OK, I'm convinced. I will say as a "small platform" porter, I
appreciate how many in the WebKit project want the smaller ports
"brought into the fold" of the main project as much as possible.
In regards to the status of my port, we have something working
reasonably well, but the code is currently languishing in my own SVN
repo that is months behind the current WebKit repo. It is also a
partial copy of the repo with only the parts relevant to my port.

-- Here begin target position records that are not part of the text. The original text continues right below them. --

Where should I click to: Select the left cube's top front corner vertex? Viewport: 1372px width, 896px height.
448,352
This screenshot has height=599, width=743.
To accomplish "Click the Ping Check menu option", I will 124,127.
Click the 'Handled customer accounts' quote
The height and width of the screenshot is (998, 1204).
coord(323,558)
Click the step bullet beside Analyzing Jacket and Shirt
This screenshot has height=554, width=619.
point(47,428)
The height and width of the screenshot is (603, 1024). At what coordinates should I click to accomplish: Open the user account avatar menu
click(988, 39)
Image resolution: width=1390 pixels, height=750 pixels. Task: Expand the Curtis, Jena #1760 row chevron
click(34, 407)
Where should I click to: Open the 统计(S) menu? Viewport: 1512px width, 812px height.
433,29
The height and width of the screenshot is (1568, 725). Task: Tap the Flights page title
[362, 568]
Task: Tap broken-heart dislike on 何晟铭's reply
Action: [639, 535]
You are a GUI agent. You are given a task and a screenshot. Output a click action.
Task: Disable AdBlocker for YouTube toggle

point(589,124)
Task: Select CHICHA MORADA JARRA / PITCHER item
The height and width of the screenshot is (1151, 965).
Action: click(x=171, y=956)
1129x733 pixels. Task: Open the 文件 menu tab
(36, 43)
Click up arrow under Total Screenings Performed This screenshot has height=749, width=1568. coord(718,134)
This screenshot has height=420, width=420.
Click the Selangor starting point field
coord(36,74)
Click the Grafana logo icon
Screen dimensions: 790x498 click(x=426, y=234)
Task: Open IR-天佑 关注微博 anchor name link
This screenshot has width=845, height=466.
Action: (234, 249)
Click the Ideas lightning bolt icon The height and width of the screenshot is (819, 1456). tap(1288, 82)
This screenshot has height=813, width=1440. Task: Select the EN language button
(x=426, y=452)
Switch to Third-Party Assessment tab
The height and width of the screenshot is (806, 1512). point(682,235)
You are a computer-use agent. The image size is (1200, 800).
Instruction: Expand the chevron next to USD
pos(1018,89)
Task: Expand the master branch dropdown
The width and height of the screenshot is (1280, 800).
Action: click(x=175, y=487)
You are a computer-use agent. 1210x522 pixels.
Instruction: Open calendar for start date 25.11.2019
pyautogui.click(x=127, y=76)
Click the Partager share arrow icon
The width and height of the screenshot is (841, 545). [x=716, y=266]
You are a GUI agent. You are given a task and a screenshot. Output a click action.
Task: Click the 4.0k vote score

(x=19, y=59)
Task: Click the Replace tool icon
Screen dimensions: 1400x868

I
did it this way because that was the best SVN-based workflow I could
come up with at the time But the prospect of merging in months worth
of WebKit changes and the likely pain of that is not appealing, hence
my wanting to move to Git.
Once I get the new Git repo going and figure out a good workflow for
sending those changes back to the main WebKit repo, I will be back in
contact with you guys (probably with some bug reports and patches I
suppose.)
Also I guess at some point I should get commit access to the main repo
to act as the main Haiku port maintainer.
If anyone has any links to documents describing a Git workflow that
posts back to the main WebKit SVN repo I would appreciate it. I know
some of the Apple guys are using Git internally, but I would be
curious to hear more. I'm still far from a Git expert.